*Given passage*
Details for each point and good commit message examples can be found on https://wiki.openstack.org/wiki/GitCommitMessages#Information_in_commit_messages

  • Metadata

    • If the commit was to solve a Github issue, refer to it at the end of a commit message in a rfc822 header line format.
      For example,
      Resolves: #1234
      See also: #1235, #1236
  • Backport Commits

    • Must refer to original commit ID (refer to the PR link in the PR message) or link and author in the commit message
      Fix OOM caused by foo in bar
      
      Foo was pack ratting ByteBuffers causing OOM.
      
      Cherry-pick of /~https://github.com/prestodb/presto/pull/18424/commits/30e36dae0cdb9debd991931370b86301cd17e261 
      Co-authored-by: Foo Bar <foo@bar.com>
    • Try to follow the original PR and commits structure. Do not mingle multiple original commits or reorder them.
    • Do not add big modifications in the same backported commit, unless it’s the minimum required to resolve conflicts.
    • If needed, add new separate commits following the backport commit for necessary changes.

Committers

Presto has two levels of committers: module committers and project committers. Presto committers are defined as code owners and documented in the project's CODEOWNERS file, and are either directly referenced in the file, or through a Github team. Each line in the CODEOWNERS file defines a module or submodule that the committer or team has the rights to approve. New modules and submodules for CODEOWNERS may be added as needed.

Baseline expectations from committers

Both module and project committers must demonstrate technical mastery of at least their core areas. They must also show evidence that they are aligned with the project’s community and growth, including the goals outlined in PrestoDB: Mission and Architecture, and demonstrate kindness and professionalism, help others in the project, and work collaboratively as a team.

Module committers

What is a module committer?

A module committer is a committer who has an entry associated with a module or folder in the project’s CODEOWNERS file.

See CODEOWNERS for modules, connectors, and libraries that lack active module committership. If you have interest in contributing to one of these, work toward becoming a committer for that area.

Expectations of a module committer

Module committers have demonstrated mastery in one particular area of the project. Some examples include:

  • A connector or plugin;
  • A part of the Presto codebase, such as the optimizer;
  • An external component, such as the Java client, or UI.

In addition to technical mastery, they have demonstrated the values of the project through code reviews, design reviews, or responses to questions. Examples should include many of the following:

  • The applicant is known to frequently review pull requests corresponding to the module they are applying for.

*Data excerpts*

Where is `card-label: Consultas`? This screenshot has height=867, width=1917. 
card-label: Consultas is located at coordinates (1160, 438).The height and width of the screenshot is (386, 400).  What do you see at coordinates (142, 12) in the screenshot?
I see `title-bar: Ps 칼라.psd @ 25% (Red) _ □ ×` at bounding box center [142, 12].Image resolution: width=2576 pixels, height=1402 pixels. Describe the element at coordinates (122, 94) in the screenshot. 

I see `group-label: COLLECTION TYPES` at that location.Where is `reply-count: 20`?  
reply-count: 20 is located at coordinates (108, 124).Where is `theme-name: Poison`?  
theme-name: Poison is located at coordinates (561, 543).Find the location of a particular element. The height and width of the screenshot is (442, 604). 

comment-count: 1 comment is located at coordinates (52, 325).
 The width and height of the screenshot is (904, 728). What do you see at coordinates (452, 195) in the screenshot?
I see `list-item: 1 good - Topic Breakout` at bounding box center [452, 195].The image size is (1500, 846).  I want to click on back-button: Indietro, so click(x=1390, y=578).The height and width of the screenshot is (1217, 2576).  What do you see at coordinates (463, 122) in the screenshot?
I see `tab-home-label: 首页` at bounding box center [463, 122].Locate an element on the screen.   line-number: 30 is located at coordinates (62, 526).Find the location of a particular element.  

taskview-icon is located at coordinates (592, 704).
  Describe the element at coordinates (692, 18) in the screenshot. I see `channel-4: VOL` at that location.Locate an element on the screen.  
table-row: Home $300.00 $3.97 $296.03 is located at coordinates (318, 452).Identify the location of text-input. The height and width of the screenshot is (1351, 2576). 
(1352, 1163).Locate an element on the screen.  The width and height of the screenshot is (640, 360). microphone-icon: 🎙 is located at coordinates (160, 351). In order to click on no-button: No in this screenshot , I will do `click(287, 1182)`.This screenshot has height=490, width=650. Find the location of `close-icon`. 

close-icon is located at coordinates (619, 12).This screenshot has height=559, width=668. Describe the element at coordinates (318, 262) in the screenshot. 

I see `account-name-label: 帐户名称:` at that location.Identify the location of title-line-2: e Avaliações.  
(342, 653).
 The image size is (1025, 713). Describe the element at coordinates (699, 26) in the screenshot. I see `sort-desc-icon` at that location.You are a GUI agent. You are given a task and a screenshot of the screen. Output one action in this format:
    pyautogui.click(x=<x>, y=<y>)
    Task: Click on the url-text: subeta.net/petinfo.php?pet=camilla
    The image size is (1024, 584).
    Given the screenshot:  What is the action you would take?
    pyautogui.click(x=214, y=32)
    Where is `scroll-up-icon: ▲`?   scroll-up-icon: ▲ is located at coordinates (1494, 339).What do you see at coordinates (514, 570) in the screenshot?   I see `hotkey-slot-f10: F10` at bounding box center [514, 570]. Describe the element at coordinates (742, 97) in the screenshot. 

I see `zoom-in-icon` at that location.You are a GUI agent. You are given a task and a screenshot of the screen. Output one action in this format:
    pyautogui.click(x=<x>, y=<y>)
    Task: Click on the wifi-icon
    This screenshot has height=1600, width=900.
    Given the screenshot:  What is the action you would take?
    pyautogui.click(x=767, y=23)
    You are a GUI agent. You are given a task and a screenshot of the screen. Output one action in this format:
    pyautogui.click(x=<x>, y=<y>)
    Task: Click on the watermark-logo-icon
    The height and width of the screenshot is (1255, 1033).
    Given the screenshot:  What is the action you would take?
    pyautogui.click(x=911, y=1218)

*Problem statement*
Please translate this sentence from the Presto contribution guidelines into Spanish: "A module committer is a committer who has an entry associated with a module or folder in the project’s CODEOWNERS file." This data was drawn from a different source than the text.

*Task output*
Un committer de módulo es un committer que tiene una entrada asociada a un módulo o carpeta en el archivo CODEOWNERS del proyecto.